Health Workforce Shortages Make Telehealth a Lifeline to Rural Care

Debbie lives far from the mental health professionals she needs. Telehealth services are helping her make progress toward recovery. Photo: Story Eyed Media 

In early 2018, Debbie was still living with the trauma of a brutal attack that took the lives of two of her children. She experienced panic attacks and persistent depression, but the mental health care she desperately needed was difficult to access in the remote area in which she lived. Debbie makes her home in Anza, California, a rural community in the Inland Empire, east of Los Angeles.
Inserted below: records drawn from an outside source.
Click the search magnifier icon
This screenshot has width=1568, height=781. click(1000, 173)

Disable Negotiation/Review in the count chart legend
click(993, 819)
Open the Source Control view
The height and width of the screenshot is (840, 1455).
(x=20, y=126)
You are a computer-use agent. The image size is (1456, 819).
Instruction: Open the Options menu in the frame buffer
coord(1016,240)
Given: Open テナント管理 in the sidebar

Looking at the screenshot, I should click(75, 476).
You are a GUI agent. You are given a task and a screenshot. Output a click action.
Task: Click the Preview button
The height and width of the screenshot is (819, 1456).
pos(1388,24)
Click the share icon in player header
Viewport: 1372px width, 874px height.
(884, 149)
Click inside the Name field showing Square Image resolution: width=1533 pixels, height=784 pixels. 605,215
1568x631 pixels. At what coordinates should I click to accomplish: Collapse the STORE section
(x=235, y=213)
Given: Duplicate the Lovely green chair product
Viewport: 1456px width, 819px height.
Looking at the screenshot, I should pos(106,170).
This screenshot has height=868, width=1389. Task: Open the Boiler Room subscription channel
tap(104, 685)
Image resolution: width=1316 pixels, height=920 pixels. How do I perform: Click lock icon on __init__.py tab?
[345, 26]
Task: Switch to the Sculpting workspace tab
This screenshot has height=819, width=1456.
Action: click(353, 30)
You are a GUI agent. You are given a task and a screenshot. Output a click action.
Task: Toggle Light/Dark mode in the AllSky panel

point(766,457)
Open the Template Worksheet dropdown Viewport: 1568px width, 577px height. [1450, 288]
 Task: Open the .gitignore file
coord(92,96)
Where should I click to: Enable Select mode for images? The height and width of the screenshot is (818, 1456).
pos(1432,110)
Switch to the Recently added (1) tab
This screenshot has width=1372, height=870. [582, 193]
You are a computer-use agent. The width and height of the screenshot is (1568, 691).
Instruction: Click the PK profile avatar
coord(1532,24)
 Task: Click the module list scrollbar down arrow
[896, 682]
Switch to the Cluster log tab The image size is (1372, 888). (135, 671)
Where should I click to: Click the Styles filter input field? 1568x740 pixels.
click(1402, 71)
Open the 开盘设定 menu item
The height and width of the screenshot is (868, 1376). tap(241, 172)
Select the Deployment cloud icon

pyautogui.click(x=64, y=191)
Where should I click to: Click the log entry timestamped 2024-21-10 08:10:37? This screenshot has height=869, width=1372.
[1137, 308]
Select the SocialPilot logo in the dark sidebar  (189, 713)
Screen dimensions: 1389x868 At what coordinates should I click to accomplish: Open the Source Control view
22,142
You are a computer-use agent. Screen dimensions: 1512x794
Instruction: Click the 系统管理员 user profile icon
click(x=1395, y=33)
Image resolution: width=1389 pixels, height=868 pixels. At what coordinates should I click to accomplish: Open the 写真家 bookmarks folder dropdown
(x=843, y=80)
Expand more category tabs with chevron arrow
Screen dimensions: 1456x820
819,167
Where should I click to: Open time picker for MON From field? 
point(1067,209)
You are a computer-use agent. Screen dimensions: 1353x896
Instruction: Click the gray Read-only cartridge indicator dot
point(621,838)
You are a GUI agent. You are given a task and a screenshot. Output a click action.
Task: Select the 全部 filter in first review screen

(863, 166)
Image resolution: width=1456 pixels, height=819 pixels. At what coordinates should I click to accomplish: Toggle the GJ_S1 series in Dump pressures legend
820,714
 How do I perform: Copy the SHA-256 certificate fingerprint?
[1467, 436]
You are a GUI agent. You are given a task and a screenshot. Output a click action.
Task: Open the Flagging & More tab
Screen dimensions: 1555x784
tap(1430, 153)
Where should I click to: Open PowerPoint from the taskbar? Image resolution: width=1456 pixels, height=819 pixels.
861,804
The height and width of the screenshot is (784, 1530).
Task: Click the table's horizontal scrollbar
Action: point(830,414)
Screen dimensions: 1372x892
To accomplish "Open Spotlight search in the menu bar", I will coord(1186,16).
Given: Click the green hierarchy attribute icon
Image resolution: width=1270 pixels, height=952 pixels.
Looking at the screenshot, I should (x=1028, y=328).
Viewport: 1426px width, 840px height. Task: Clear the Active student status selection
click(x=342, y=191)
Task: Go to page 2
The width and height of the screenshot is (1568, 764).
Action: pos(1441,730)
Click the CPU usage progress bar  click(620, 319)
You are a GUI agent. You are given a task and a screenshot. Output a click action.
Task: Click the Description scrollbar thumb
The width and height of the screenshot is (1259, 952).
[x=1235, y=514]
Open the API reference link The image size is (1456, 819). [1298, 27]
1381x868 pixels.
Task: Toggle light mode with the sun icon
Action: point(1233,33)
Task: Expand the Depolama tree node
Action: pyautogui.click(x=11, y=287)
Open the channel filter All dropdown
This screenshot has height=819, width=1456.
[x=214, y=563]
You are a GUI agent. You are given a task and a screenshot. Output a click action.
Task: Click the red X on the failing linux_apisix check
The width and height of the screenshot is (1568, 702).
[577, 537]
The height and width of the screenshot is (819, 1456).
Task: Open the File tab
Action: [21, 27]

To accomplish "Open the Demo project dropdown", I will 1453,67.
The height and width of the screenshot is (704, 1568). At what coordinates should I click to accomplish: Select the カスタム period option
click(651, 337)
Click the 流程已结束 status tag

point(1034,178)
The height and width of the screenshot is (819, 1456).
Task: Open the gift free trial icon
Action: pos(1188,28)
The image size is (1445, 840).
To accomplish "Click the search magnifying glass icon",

It’s a vast area that has been hard hit by the health care workforce shortage that’s creating serious challenges statewide.

At a low point, she was on nine medications and needed to travel an hour and a half to two hours each way to see a therapist — a journey often complicated by difficulties arranging rides and dealing with traffic snarls. Getting there was so stressful that it was often hard for her to focus at the therapy session, she said.

The situation changed when Debbie became one of the patients participating in the CHCF telehealth initiative. CHCF is working with community health centers and health plans across rural California to expand telehealth services and increase access to specialty care, including behavioral health. Debbie now drives five minutes to her community health center, Borrego Health, for video conferences with a remote psychiatrist and a therapist. With regular, convenient, and low-stress care, Debbie has made progress toward recovery. Instead of nine medications, she now takes two and says her mental health has dramatically improved. Watch her story:
 

Californians More Worried Than Ever About Access to Mental Health Care

For the first time ever Californians now say that ensuring access to mental health treatment is their number one health policy priority, according to a CHCF/Kaiser Family Foundation poll released last month. A majority of Californians believe there aren’t enough mental health providers serving their communities.

The data back them up. Large swaths of California are federally designated health professional shortage areas for psychiatry. The state’s behavioral health workforce is unevenly distributed and often over-concentrated in urban centers. For rural Medi-Cal beneficiaries like Debbie, the shortage is even worse because fewer providers participate in Medi-Cal.

Telehealth can be part of the solution by more quickly and conveniently connecting patients to available providers in other areas and cutting down on long travel times and wait lists. That’s why the California Future Health Work Commission included expansion of telehealth as one of its urgent recommendations to end the provider shortage in California. This is one of many important recommendations.

Debbie’s story and dramatic turnaround show the important part telehealth can play in overcoming the provider shortages and ensuring all Californians get the care they need.